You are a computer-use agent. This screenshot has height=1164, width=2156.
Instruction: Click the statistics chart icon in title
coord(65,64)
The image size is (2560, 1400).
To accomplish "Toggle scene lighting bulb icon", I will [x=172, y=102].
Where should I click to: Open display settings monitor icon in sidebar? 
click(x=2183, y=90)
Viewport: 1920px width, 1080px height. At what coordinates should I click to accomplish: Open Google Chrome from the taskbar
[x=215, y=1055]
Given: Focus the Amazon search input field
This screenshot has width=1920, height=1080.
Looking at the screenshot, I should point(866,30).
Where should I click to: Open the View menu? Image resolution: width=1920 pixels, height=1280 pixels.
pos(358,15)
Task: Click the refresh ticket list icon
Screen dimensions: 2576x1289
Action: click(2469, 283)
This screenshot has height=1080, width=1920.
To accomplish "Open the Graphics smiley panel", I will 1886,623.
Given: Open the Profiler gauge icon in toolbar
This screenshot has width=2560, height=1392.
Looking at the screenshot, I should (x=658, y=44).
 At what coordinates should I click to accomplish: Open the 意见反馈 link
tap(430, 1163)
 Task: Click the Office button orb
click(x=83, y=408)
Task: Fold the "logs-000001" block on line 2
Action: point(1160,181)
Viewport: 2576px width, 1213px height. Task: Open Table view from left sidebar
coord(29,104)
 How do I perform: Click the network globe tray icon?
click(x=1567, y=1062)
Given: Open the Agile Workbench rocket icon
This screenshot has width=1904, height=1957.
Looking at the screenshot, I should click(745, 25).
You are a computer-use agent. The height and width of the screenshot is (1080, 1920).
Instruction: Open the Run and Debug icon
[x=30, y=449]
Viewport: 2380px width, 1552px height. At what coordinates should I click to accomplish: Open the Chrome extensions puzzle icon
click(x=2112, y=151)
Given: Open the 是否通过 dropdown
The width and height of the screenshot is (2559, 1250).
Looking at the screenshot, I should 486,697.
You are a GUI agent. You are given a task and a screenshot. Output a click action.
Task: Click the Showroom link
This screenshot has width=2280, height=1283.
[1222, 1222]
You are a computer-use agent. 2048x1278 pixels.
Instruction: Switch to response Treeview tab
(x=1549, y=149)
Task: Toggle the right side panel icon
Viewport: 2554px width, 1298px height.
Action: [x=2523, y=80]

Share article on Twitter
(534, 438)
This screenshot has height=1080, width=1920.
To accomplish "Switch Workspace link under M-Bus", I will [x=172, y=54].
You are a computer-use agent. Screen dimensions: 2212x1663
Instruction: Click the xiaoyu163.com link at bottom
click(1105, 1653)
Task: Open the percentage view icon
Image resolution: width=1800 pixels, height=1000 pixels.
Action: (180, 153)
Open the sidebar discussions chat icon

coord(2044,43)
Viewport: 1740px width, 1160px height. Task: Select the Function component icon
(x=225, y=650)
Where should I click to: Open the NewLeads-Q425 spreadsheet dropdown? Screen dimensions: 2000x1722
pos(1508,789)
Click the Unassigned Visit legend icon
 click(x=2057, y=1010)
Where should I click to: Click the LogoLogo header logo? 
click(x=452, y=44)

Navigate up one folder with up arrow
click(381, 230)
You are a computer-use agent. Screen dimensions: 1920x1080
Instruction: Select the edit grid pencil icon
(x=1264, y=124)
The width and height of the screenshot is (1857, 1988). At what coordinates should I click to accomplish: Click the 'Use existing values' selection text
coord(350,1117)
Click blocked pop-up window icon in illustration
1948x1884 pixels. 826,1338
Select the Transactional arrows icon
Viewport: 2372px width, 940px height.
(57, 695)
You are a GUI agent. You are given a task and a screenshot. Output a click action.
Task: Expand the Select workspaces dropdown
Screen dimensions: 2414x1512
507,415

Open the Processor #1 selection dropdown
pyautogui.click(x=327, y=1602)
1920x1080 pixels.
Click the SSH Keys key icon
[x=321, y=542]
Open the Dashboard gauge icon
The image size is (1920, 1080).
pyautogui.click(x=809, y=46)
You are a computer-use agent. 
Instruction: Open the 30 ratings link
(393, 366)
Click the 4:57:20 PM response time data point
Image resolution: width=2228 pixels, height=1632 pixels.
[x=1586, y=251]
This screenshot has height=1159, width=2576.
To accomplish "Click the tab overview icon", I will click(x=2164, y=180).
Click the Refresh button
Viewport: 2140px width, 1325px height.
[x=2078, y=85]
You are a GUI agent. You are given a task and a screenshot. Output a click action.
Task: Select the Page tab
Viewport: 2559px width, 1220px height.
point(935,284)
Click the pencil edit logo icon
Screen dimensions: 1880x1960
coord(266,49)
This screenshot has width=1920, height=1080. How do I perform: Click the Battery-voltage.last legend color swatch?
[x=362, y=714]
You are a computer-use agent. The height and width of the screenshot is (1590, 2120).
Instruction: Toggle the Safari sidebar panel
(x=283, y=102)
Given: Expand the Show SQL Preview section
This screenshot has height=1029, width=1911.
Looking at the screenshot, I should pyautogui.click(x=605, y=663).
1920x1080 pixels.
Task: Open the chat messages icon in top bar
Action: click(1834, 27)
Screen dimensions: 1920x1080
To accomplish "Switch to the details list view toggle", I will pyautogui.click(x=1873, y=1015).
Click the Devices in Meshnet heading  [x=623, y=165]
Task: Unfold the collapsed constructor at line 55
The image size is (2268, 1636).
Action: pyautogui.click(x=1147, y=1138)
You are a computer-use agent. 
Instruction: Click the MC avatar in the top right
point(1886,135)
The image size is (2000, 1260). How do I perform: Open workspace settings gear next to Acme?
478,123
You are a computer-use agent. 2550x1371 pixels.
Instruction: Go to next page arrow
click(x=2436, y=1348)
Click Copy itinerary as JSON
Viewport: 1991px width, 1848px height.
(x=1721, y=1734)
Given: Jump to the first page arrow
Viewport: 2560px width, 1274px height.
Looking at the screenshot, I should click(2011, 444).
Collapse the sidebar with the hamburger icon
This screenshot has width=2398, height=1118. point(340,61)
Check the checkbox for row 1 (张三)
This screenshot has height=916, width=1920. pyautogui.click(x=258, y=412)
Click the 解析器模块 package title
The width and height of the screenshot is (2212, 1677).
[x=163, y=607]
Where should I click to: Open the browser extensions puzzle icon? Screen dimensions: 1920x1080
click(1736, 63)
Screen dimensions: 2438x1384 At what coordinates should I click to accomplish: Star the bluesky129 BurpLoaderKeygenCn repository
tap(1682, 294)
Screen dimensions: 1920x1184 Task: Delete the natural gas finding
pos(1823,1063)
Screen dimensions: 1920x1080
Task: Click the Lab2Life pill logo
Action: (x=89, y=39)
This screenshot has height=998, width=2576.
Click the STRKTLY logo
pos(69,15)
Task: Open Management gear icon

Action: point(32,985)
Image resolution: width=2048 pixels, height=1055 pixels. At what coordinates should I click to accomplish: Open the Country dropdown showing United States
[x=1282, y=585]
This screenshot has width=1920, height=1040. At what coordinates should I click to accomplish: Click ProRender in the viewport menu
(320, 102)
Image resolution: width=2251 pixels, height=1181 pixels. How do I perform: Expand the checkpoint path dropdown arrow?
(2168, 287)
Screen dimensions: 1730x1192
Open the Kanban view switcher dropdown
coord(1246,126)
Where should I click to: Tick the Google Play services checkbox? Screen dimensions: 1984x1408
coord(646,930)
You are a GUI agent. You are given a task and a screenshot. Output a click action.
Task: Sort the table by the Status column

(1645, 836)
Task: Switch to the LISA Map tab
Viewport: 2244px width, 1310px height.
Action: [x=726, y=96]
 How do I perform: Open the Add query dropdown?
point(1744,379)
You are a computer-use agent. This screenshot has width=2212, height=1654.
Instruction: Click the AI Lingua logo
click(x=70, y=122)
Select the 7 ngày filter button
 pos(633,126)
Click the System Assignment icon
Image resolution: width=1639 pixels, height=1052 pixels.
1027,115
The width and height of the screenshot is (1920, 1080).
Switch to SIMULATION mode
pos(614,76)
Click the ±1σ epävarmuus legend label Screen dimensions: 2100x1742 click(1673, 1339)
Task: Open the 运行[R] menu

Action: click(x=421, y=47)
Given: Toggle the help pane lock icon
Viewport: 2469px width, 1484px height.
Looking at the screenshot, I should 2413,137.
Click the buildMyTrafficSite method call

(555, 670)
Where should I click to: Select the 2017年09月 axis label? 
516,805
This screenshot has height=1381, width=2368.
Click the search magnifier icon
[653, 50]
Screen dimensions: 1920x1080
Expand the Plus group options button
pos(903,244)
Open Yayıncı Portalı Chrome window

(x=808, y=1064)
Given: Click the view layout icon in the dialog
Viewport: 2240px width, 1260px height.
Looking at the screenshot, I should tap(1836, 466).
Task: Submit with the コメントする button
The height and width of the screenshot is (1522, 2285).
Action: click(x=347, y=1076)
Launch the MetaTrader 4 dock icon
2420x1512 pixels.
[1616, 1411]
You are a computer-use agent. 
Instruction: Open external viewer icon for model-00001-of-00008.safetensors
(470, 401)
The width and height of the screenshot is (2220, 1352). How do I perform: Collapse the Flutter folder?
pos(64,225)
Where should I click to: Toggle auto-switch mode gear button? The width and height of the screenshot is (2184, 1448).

____

Try it ->
What lines in the data above carry "computer"? Return them all.

Response to this exercise ->
You are a computer-use agent. This screenshot has height=1164, width=2156.
You are a computer-use agent. The height and width of the screenshot is (1080, 1920).
You are a computer-use agent. 2048x1278 pixels.
You are a computer-use agent. Screen dimensions: 2212x1663
You are a computer-use agent. Screen dimensions: 1920x1080
You are a computer-use agent. 
You are a computer-use agent. The height and width of the screenshot is (1590, 2120).
You are a computer-use agent. 
You are a computer-use agent. 2550x1371 pixels.
You are a computer-use agent. This screenshot has width=2212, height=1654.
You are a computer-use agent. 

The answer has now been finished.